Previous inspection of the raw data shows that some NA values are denoted other strings such as “n/a” or “#########”. This does not get picked up as NA in the default condition so must me manually listed.

#Split over multiple lines for legibility
data_url <- paste0("https://raw.githubusercontent.com/rfordatascience/",
                   "tidytuesday/master/data/2019/2019-09-10/",
                   "tx_injuries.csv")

#Define observed N/A types
na_list <- c("NA", "n/a", "#########", "N/A", "na")

#Import Data
tx_injuries <- readr::read_csv(file = data_url, na = na_list)

Data Cleaning / Preparation

Date Correction

There are two date formats used in the data set. One date has a “M/D/Y” format. The other date is represented as a serial number. Both are character strings. To covert the dates to a consistent format and a date object the following steps were taken.

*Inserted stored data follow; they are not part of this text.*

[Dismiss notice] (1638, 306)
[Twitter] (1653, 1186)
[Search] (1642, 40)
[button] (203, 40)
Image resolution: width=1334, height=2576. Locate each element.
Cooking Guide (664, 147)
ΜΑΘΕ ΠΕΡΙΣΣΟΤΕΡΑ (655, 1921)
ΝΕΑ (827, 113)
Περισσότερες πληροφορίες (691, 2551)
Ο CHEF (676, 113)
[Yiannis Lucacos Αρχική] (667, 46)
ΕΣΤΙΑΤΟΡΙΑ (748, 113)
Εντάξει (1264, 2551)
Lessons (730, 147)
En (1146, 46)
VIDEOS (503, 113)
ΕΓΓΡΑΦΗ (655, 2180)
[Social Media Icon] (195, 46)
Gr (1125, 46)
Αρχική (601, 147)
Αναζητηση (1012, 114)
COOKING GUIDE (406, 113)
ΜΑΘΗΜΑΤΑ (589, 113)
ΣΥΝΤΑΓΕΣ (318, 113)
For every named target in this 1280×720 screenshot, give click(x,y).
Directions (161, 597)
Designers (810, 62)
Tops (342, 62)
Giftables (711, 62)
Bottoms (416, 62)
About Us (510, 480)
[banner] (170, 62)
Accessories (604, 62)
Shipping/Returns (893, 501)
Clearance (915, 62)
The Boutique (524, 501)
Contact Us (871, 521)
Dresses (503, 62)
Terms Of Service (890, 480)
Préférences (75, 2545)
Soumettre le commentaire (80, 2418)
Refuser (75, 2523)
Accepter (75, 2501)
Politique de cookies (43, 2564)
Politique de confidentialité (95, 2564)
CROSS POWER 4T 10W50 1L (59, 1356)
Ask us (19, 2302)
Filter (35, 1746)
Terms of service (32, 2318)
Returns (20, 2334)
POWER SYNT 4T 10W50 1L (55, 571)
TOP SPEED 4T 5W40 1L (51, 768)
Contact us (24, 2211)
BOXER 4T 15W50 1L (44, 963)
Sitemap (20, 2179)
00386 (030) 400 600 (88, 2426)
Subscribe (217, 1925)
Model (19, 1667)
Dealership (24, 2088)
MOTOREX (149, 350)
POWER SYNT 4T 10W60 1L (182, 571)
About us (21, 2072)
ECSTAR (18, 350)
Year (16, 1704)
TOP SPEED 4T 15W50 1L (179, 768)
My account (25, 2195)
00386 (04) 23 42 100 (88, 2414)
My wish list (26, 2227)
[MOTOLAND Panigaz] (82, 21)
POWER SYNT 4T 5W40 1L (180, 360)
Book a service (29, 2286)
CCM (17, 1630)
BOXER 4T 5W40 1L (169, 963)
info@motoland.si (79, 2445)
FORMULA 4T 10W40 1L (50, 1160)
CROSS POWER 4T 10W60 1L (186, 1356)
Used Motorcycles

  1. Drop all missing dates.
  2. Use an if/else statement to determine which date format is being processed.
  3. For the “M/D/Y” dates use the mdy() function from lubridate to convert to a date object. Save the date object in a new column using mutate.
  4. Convert the serial date values into a character string date with a “M-D-Y” format. Then use the excel_numeric_to_date from the janitor package to convert to a date object. Save the date object in a new column using mutate, the same column as the other date format from Step 3.
# Consolidate Date Types / Drop Missing Dates

tx_injuries <- tx_injuries %>%
  # Drop N/A Injury dates
  drop_na(injury_date) %>%
  # Unify date type
  mutate(injury_date_conv = if_else(
    # Check if date uses "/"  
    grepl(pattern = "/",x = injury_date),
    # Converts M-D-Y dates
    mdy(injury_date),
    # Converts Serial dates
    excel_numeric_to_date(as.numeric(injury_date)   
                          , date_system = "modern")
    )
  )

Injuries By Month

With a new column with each injury date as a date object, we then sum the number of injuries each month, using group_by with both year and month. For the final visual a dummy day column is added, with date of 1. This day column will be used to create another date object. To create the date object a string is generated by concatenating the year, month, and day columns into a new single column, and then converting this full date string into a date object again using the mdy() function from lubridate.

# Data Frame Development
tx_injuries <- tx_injuries %>% 
  mutate(month = month(injury_date_conv),
         year = year(injury_date_conv)) %>% 
  group_by(year, month) %>% 
  summarise(injuries = n()) %>% 
  mutate(day = 1,
         eff_date_char = paste(year,month,day, sep = "-"),
         eff_date = ymd(eff_date_char)) %>% 
  select(-eff_date_char)

Visual

Now the injuries recorded each month can be plotted. Clear seasonal activity, which probably tracks against total visits.

#Visual
ggplot(data = tx_injuries
       , mapping = aes( x = eff_date, y = injuries)) +
  geom_col(fill = "#1F618D", alpha = 0.75) +
  scale_x_date(
    date_labels = "%Y",
    breaks = "1 year") +
  labs(title = "Number of Injuries at Amusement Parks, By Month"
       , caption = "Data by Data.world | #TidyTuesday") +
  ylab("Injuries") +
  xlab("Year") +
  theme_minimal() +
  theme(axis.text.x =  element_text(hjust=-1.6))